Though I know morally what I did was correct but somehow my heart and my soul was not ready to hear any excuses anymore. My mind--which shook me to the core at that moment and made me realised that whatever I was doing was wrong--lost the war against my heart.

To my surprise now even my mind doesn't want to dwell into this game of what is right or wrong. Now it has became best of friends with my heart and it will do anything in order to find a way so that it can get back to --her.

Since my heart and mind were no longer at war I knew that I have lost the ultimate war of righteousness. Because thanks to my mind and heart the decision was already made for me--that I need NANDINI--By hook or by Crook.
Who would have thought that two of my own body organs had the capabilities to derail me and my life.

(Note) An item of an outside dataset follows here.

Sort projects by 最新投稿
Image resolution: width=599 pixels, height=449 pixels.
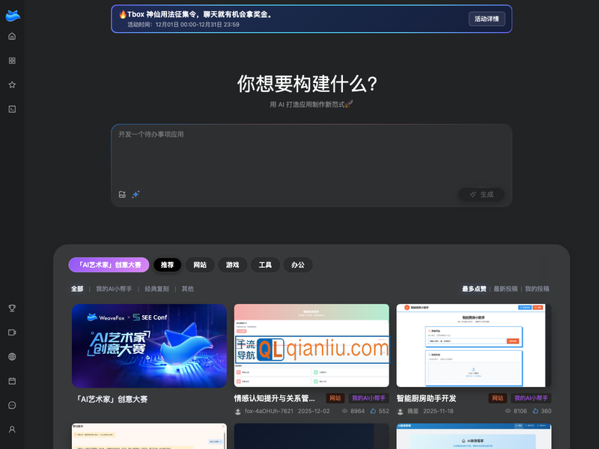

So I took my guitar and do what I do best--create some music. Once again as soon as I closed my eyes she took over my mind once again and flooded my heart and mind with her memories. But unlike other time this time instead of swimming against the wave I decided to let go.

So I drowned myself into those memories and before I knew I was floating and I just went with the flow and went wherever it wanted to take me. Since I was on my guitar at the same time a new tune started playing automatically. And that was beautiful just like her.